Diabetic cardiomyopathy is an independent risk factor for heart failure characterized by diastolic dysfunction and left ventricular hypertrophy. Diabetic cardiomyopathy features striking changes in cardiomyocyte fuel metabolism, which promote the transition into an advanced pathological state. Alterations in fuel metabolism include an increased reliance on fatty acid oxidation for mechanical energy production, at the expense of other substrates such as glucose. The resultant loss of metabolic flexibility can result in reduced cardiac work efficiency and contractile dysfunction. The cellular mechanisms that drive changes in fuel substrate utilization are not fully understood, and this deficiency represents a major impediment to the development of novel treatments. In this proposal, we aim to investigate the utility of a novel peptide ? adropin ? to reverse the fuel metabolism defects observed in diabetic cardiomyopathy.
In Aim 1, we will investigate the effects of adropin on novel cellular pathways that regulate glucose oxidation in the heart.
In Aim 2, we will examine the role played by adropin signaling pathways in regulating mitochondrial fuel metabolism.

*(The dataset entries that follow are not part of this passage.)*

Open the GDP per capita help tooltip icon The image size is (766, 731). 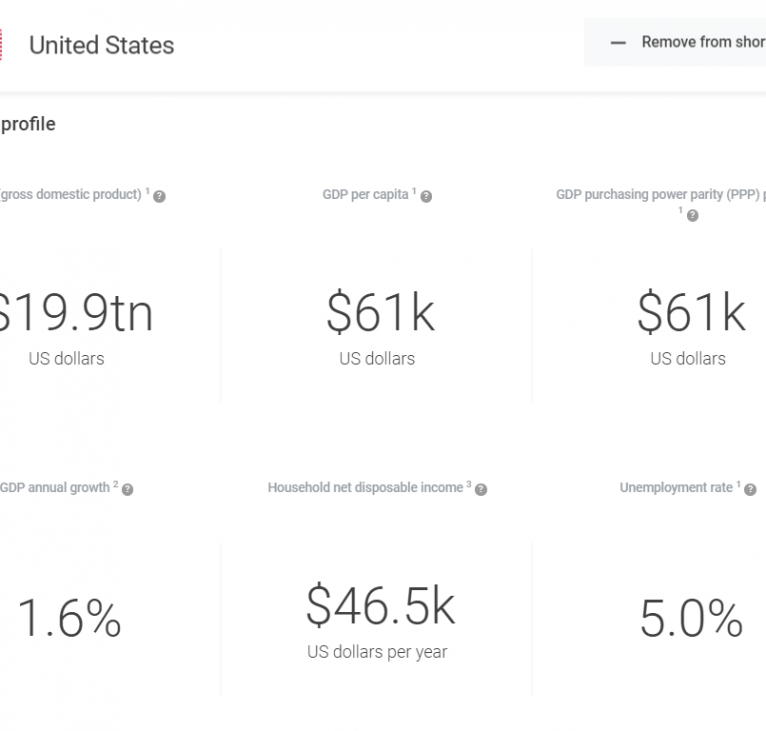coord(426,197)
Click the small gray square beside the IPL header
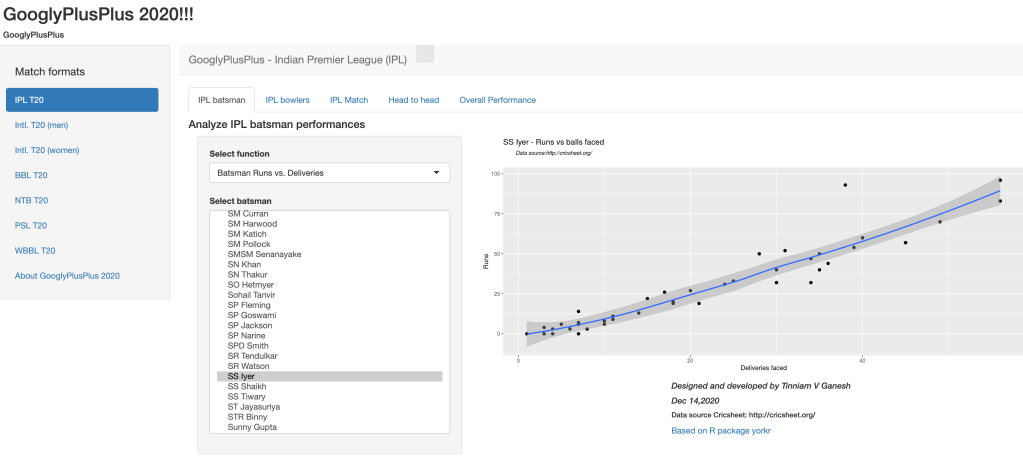 [x=425, y=54]
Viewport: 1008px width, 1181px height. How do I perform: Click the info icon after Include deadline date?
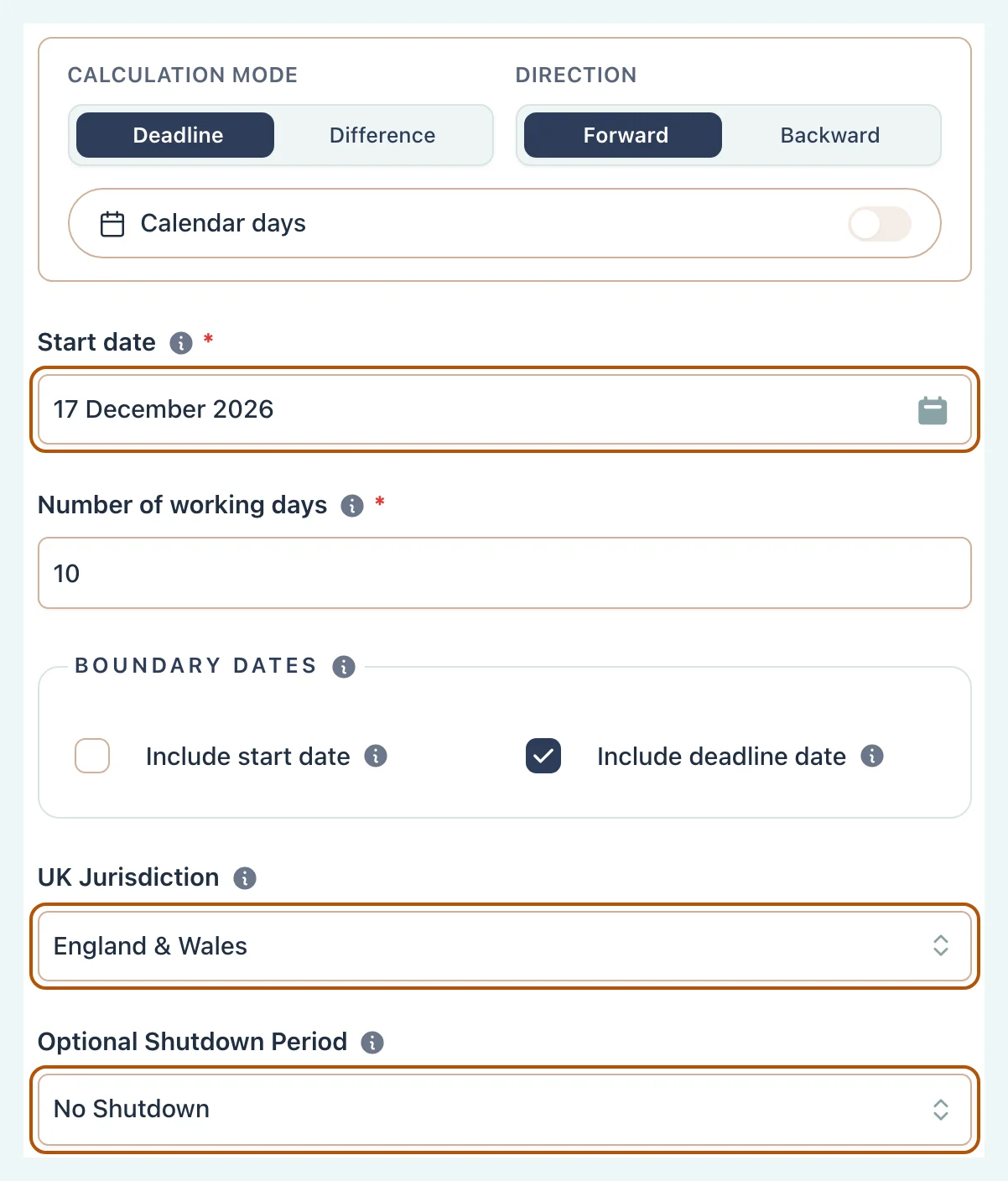pos(872,756)
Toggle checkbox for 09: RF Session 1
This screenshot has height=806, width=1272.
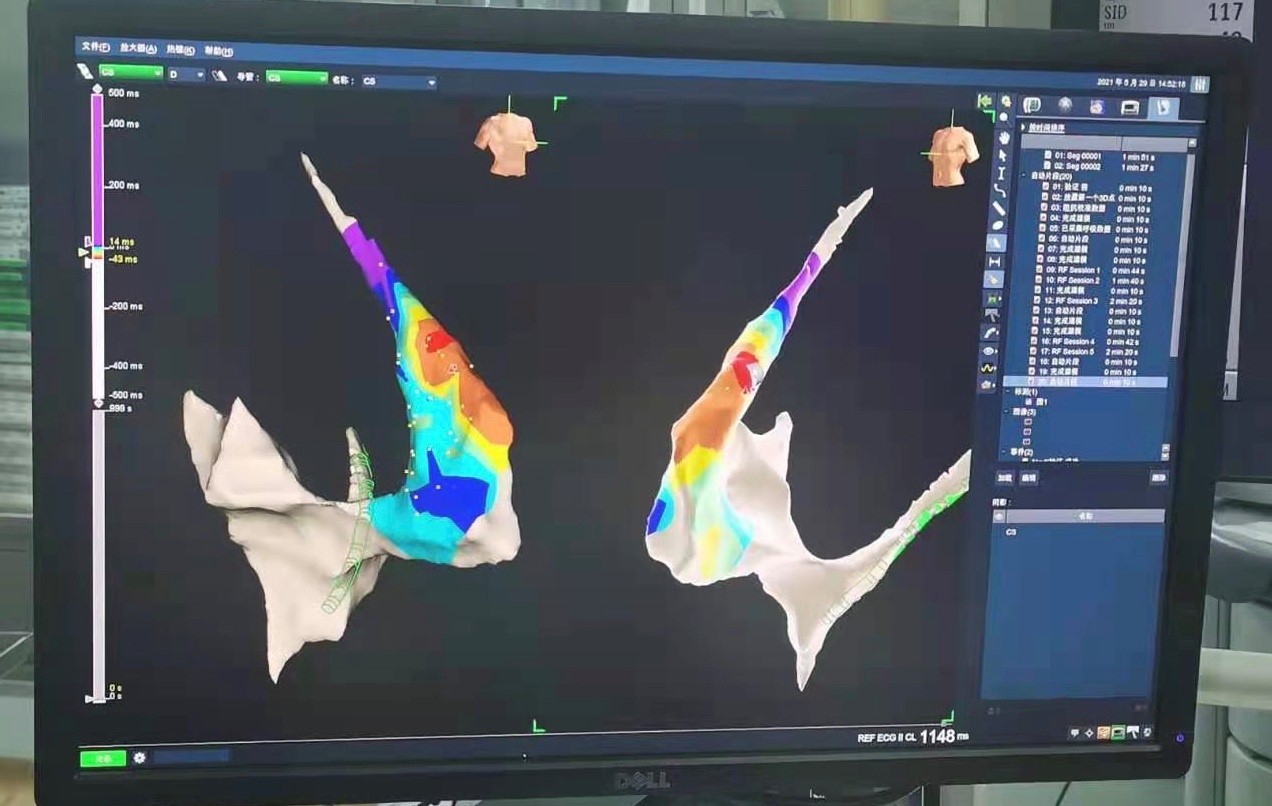click(x=1038, y=270)
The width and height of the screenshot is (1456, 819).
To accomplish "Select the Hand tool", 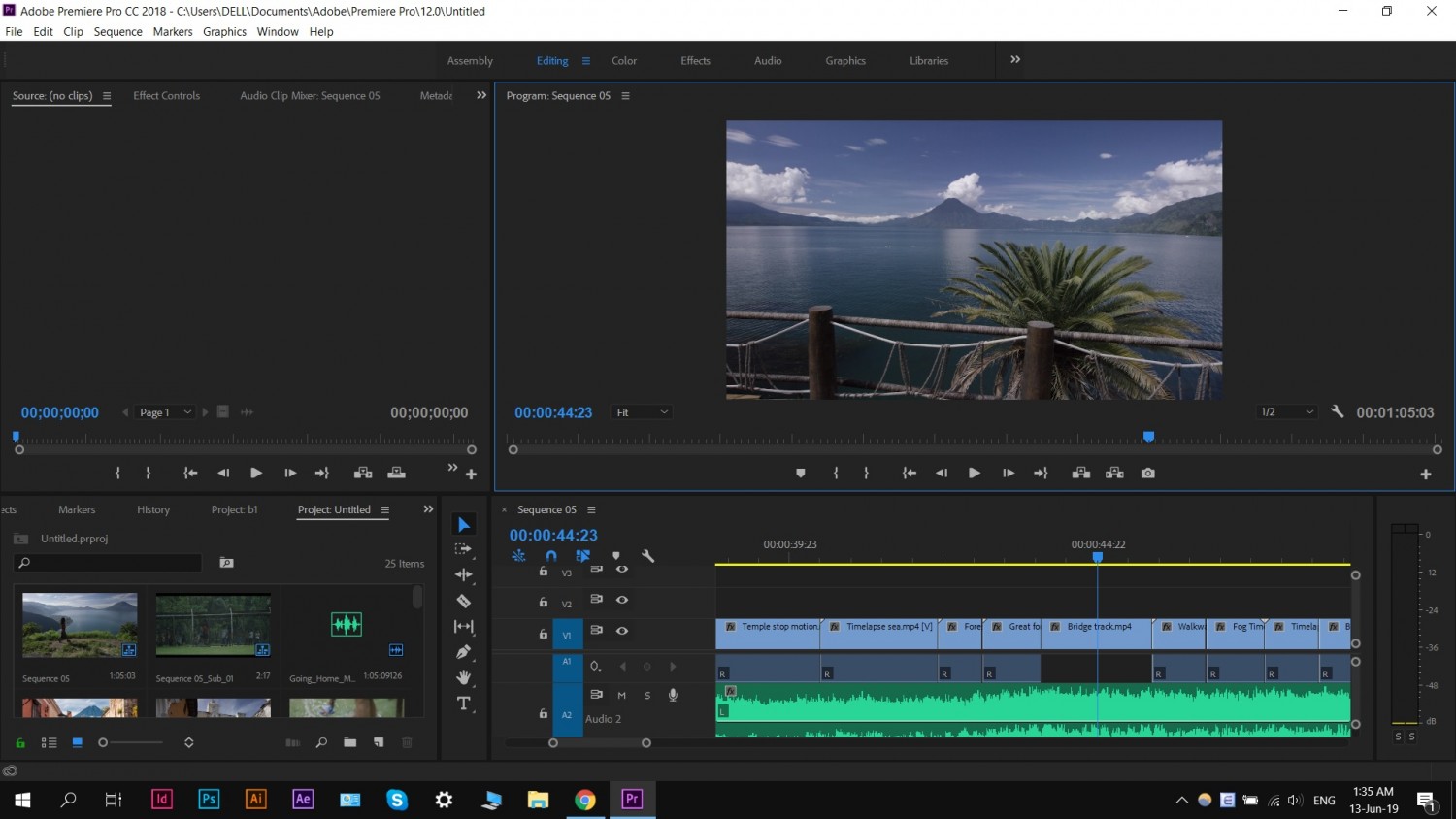I will tap(464, 677).
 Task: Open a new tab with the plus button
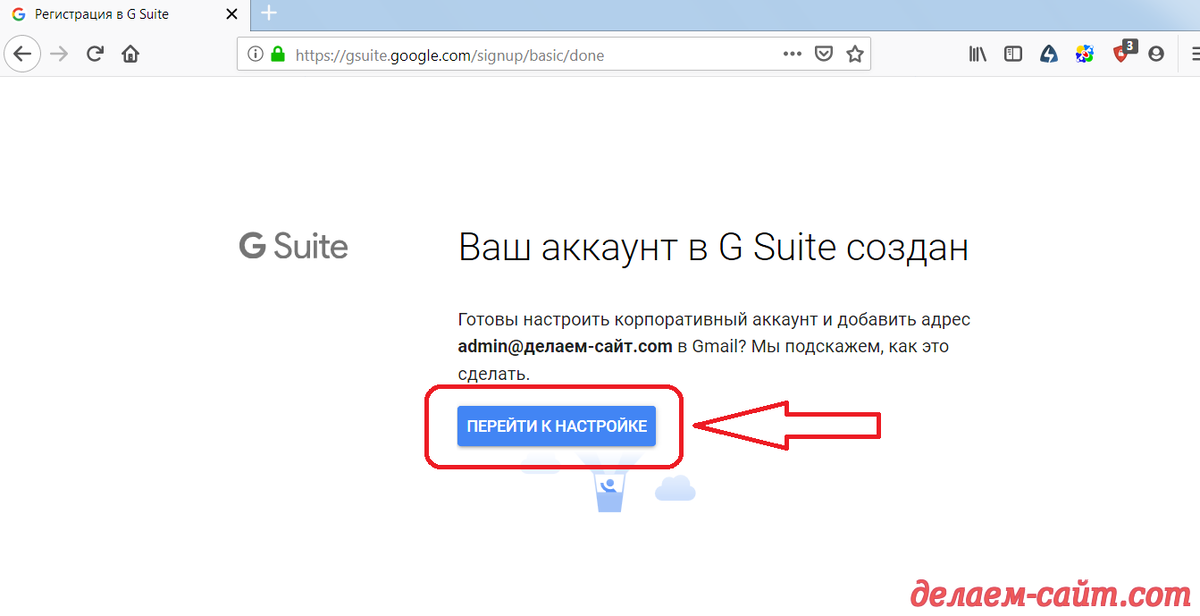[268, 13]
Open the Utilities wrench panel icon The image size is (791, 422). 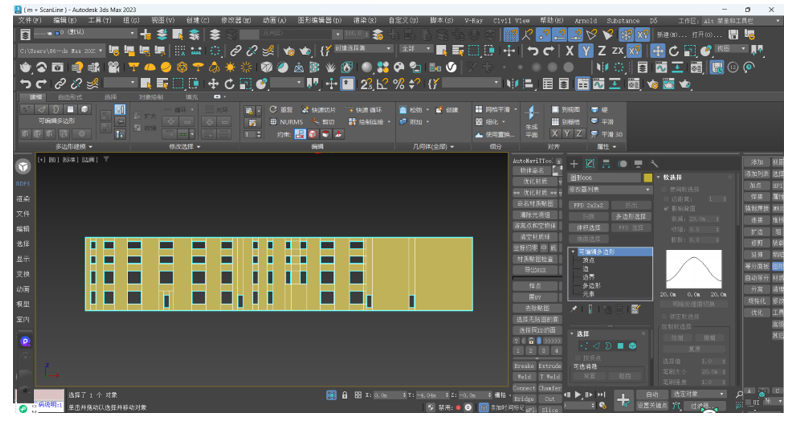pyautogui.click(x=654, y=164)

In Aim 3, we will examine whether adropin is a candidate molecule for diabetic cardiomyopathy treatment in pre-clinical animal models. It is expected that these studies will elucidate new cellular pathways that are central to the metabolic dysfunction observed in diabetic cardiomyopathy, and will highlight potential new treatment pathways for this disorder.
Diabetic cardiomyopathy is an independent risk factor for heart failure, and is characterized by striking changes in cardiac fuel metabolism. Alterations in fuel metabolism may lead to energy deficits in the heart, which can promote or exacerbate cardiac contractile dysfunction. In this proposal, we aim to investigate whether a recently discovered circulating peptide can reverse metabolic changes in the diabetic heart, and lead to improved cardiac function in pre-clinical diabetic cardiomyopathy models.